§ **Directions for this task**
In the listing, some lines may hold the string "Viewport"; report how many do, as a bare number.

§ **Exercise materials**

----

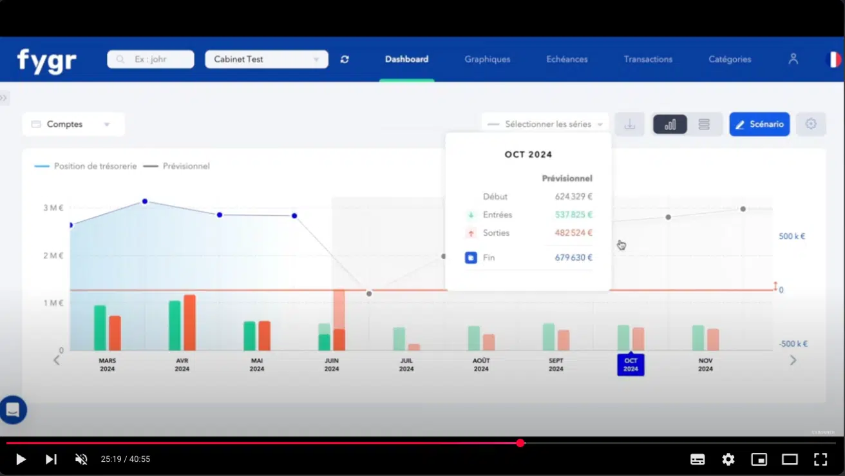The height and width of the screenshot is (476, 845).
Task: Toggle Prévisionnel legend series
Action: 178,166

----

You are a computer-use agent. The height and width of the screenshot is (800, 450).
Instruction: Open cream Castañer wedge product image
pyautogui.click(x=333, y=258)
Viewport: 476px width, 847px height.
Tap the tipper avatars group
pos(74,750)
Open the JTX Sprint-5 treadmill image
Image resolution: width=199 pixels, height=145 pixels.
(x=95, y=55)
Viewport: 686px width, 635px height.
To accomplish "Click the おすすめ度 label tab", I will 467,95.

----

§ **Task answer**
2